# Tapatalk Updated - Now Supports BlackBerry!



## Lorian (Apr 9, 2003)

I've updated Tapatalk.

It would be good if someone who uses it could please confirm that it still works!?

The new version supports BlackBerry so those of you who use them can now browse UK-M from your mobiles as well.

It's available in the CrackBerry App Store - search Tapatalk.


----------



## Lorian (Apr 9, 2003)

Yoshi said:


> Where do I download this for my blackberry?
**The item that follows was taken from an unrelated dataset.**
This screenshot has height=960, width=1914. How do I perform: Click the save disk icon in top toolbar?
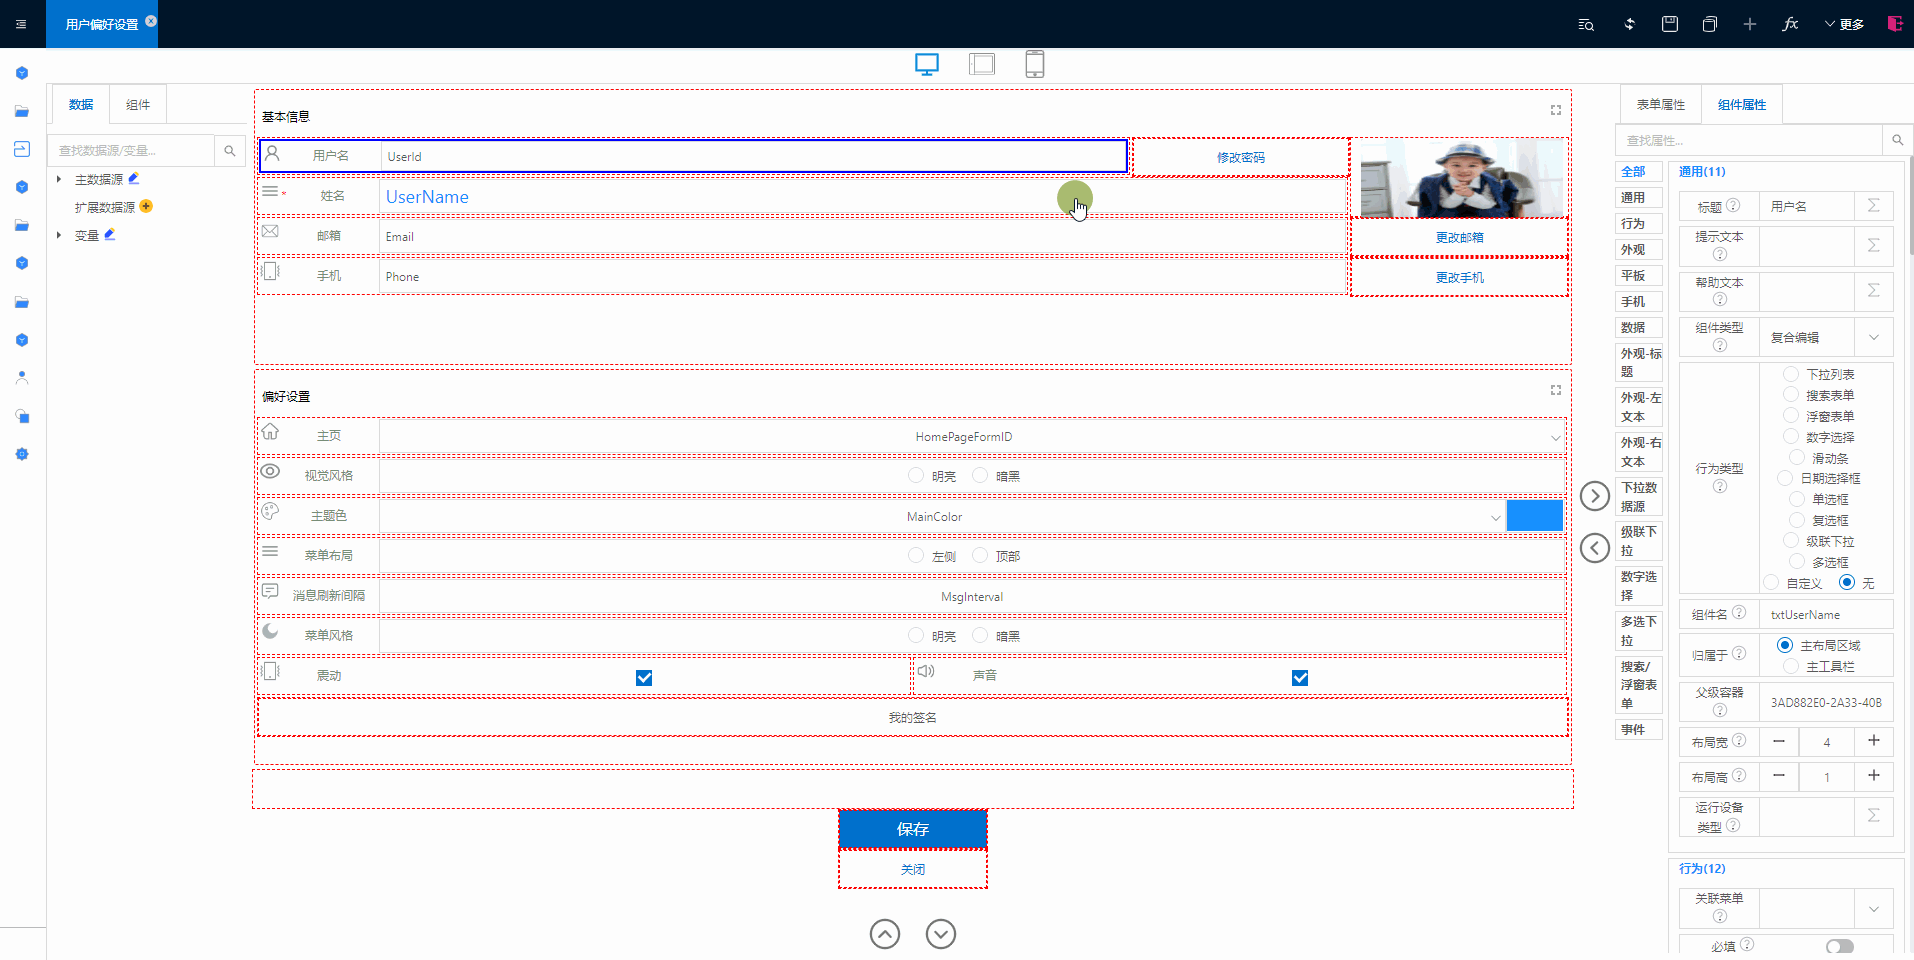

Google CrackBerry. It's in their App Store.


----------



## Mowgli (Aug 23, 2009)

It's also on the official Blackberry app world


----------



## 1adf1 (Jun 15, 2010)

Is it any good that tapatalk thing I just go on2 my bb internet and go on uk m that way don't have 2 buy the tapatalk eather lol so what are the advantages of doing it that way then


----------



## musio (Jan 25, 2008)

Is tapatalk for iPhone broken? Past two days it won't let me load favourites/subscribed topics. Says user Id is 0.


----------



## Surferph34 (Dec 17, 2007)

still works, lorian. I use it.

Iphone


----------



## Guest (Oct 19, 2011)

What about other phones ive got a nokia e7 on o2........anything for this device ?


----------